> What to produce: Everything in the records must be reproduced exactly, except for the pictures.

> Extracted material:
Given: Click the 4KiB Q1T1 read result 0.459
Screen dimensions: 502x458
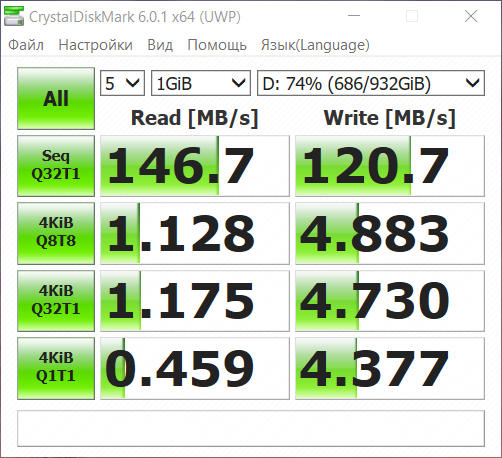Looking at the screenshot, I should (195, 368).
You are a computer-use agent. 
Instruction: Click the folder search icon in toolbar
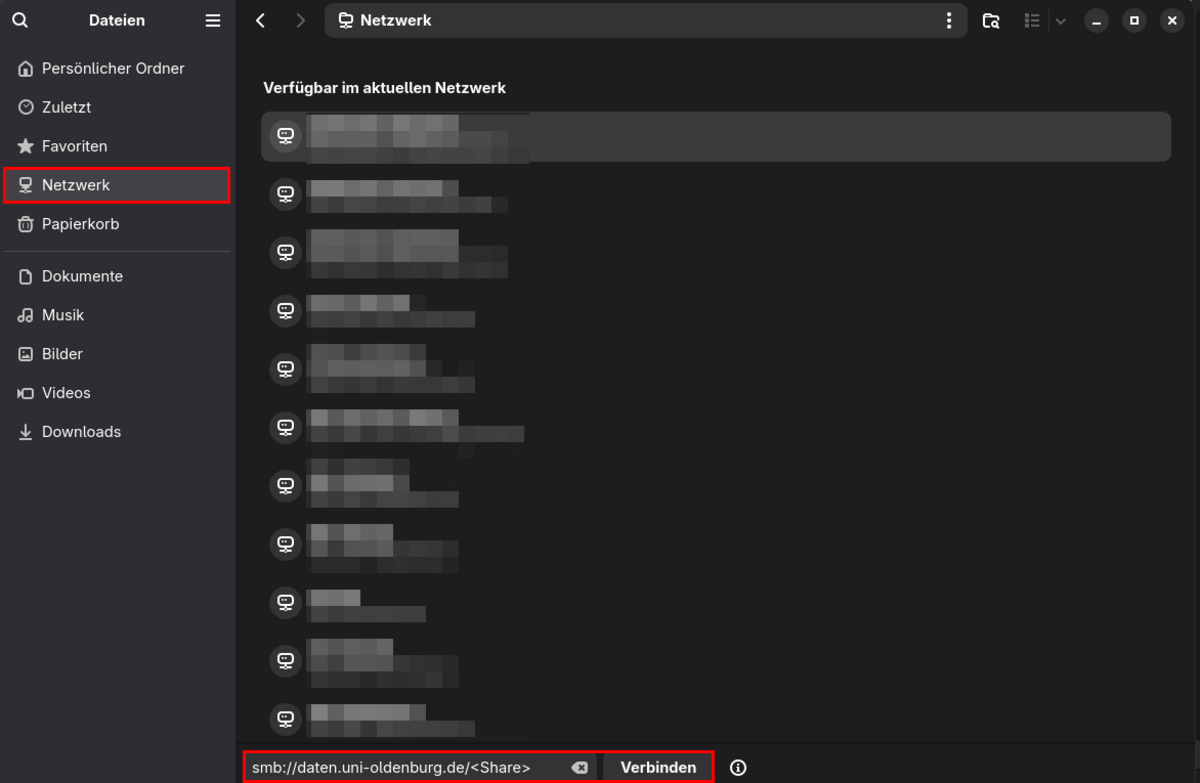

> Answer for this exercise:
Given: Click the 4KiB Q1T1 read result 0.459
Screen dimensions: 502x458
Looking at the screenshot, I should (195, 368).
You are a computer-use agent. 
Instruction: Click the folder search icon in toolbar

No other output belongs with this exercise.